Segundo fontes policiais, ele foi atacado por um coisas afiadas. A situação causou preocupação quando conhecidos de Eugenia Mendiburu viram A personalidade inquieta de Javier e quando tentaram se comunicar com ele, não conseguiram. Conhecendo os antecedentes e problemas anteriores entre o casal, informaram as forças de segurança.

Depois de informar a polícia, a polícia chegou Eles encontraram o corpo atrás de uma cadeira e deteve o principal suspeito, disse ele A Tribuna.

Testemunhas disseram que chegaram ao carnaval com os agressores marcas de sangue nas roupas, feridas visíveis na nuca e dedo quebrado. As roupas manchadas de sangue foram apreendidas como parte da investigação.

O Tribunal da Província de Buenos Aires considerou o caso sob “A violência baseada no género é uma carnificina exacerbada pela ligação e mediação da violência baseada no género“No entanto, o motivo ainda não foi revelado.

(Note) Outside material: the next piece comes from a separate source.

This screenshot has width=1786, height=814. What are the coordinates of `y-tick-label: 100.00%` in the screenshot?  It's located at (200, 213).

A intervenção da polícia permitiu descobrir
A intervenção da polícia permitiu encontrar a vítima após receber denúncia dos vizinhos

O caso de Eugenia Mendiburu no General Lavalle juntou-se à recente série de crimes que reflectem a persistência da violência baseada no género em diferentes partes do país. O território de Chaco onde duas mulheres foram mortas em Quitilipi, houve uma mulher e sua filha foram mortas disse ser parceiro da vítima. Ambos os casos mostram um padrão semelhante de extrema violência, ligações anteriores e a urgência de prevenir estes crimes.

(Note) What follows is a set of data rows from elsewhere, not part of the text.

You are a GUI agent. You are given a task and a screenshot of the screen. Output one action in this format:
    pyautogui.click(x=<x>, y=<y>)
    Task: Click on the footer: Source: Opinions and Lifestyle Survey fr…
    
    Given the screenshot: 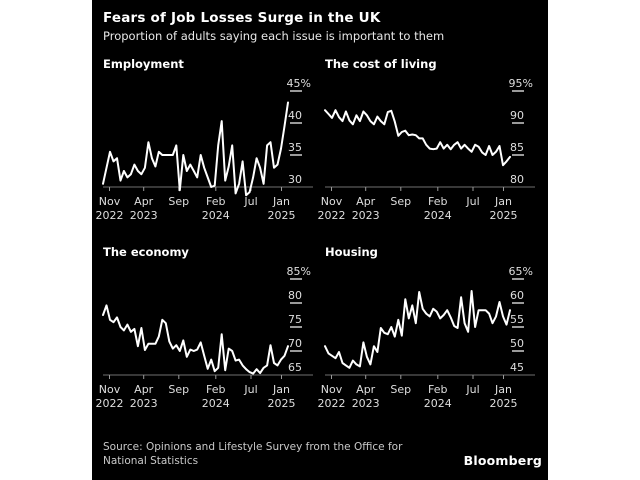 What is the action you would take?
    pyautogui.click(x=322, y=454)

Na tarde de terça-feira, a Polícia encontrou o cadáver de um Uma mãe de 37 anos e sua filha de 17 anosambos foram mortos com extrema violência em suas casas em Quitilipi. O caso A polícia lançou uma operação de emergência.

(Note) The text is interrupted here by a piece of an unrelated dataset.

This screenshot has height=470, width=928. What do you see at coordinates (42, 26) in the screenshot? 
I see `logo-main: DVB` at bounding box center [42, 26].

Este crime aconteceu na noite do aniversário da senhora e, segundo o Ministério Público, o suposto autor (seu ex-colega, conhecido como DO) foi preso poucas horas depois. As autoridades explicaram que se trata de um dispositivo borbulhante, que pode machadoteria sido usado para fazer o duplo feminicídioe o incidente foi descrito como um dos mais horríveis da região devido à brutalidade que ocorreu no local.

O acusado foi preso nas proximidades
O acusado foi preso por volta das 20h. a poucos quilômetros da cena do crime (Facebook: DiarioYa)

O procedimento de busca, liderado pelo promotor César Luis Collado da Promotoria Penal nº 1 e ordenado pelo Ministro da Defesa do Chaco, Hugo Matkovich, foi realizado com o apoio de uma equipe especial. A prisão de DO ocorreu na primeira hora após sua descoberta, quando o suspeito foi encontrado a poucos quilômetros do local do crime, viajando entre as rodovias 4 e 16. No momento de sua prisão, a pessoa disse que tentava matar ele mesmo,

A gravidade do assassinato de duas mulheres encorajou a supervisão directa de altos funcionários da segurança provincial. O chefe de Polícia do Chacoo comissário geral Fernando Romero, e o vice-presidente, comissário geral Manuel Victoriano Silva, coordenaram a apreensão e proteção das principais provas relacionadas ao caso. No momento de sua prisão, os policiais confiscaram o celular do réu, aparelho que agora será examinado para encontrar elementos que ajudem a reconstituir a operação.